By Stelios Orphanides
The Treasury has said that it is now accepting applications from provident fund members who wish to benefit from a compensation scheme for losses they suffered in the 2013 banking crisis.
Eligible are those who were members of affected private sector provident and pension funds on March 26, 2013, when deposits at Bank of Cyprus and Cyprus Popular Bank, widely known as Laiki, were impaired, the Treasury said in a statement on its website.
The “maximum increased recoupment ratio” will not exceed 22.5 per cent of the uninsured deposits of the funds in both systemic lenders on the said date, so that the overall recoupment ratio will be up to 75 per cent of deposits attributed to each provident fund member, the Treasury added.
The scheme will take into account deposits that have not been impaired or have already been recouped by the government, as was the case with deposits at Laiki, and accounts for 52.5 per cent, the Treasury said, adding that the maximum recoupment amount is €100,000 per member.
In the case of members who left their job between March 26, 2013 and July 19, 2017, the recoupment cap is set at €250,000, it added. Beneficiaries of the scheme will receive the recoupment when they retire at age 65.

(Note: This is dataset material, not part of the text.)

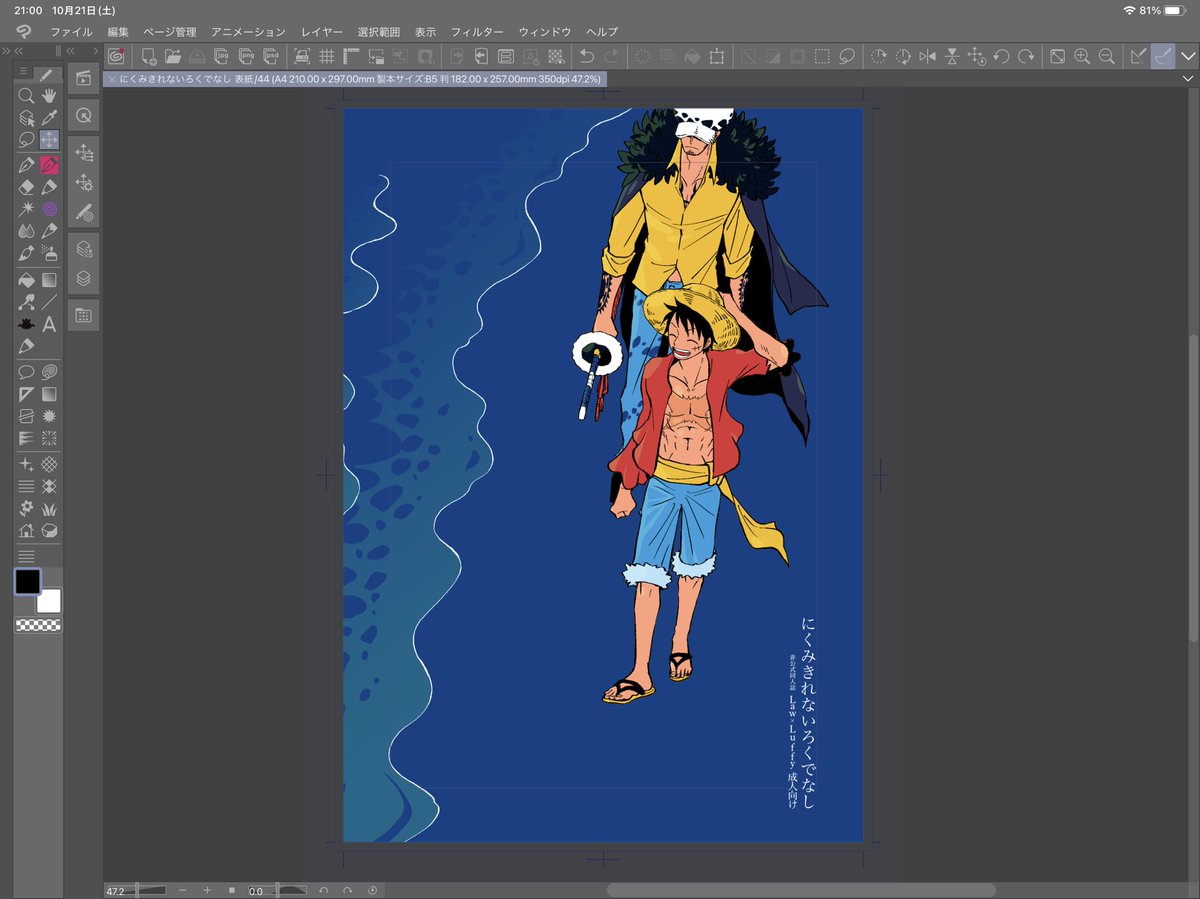Select the Eraser tool

click(x=26, y=187)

The council of ministers passed the scheme in July prompting complaints by bank workers union Etyk that it was insufficient. The updated scheme, approved by the cabinet in December, also failed to fully satisfy Etyk, whose members are the main beneficiaries of the scheme.
The government already made available €300m for this purpose in 2013 and pledged a further €168m in last July. The additional recoupment announced in December will cost taxpayers an additional €20m.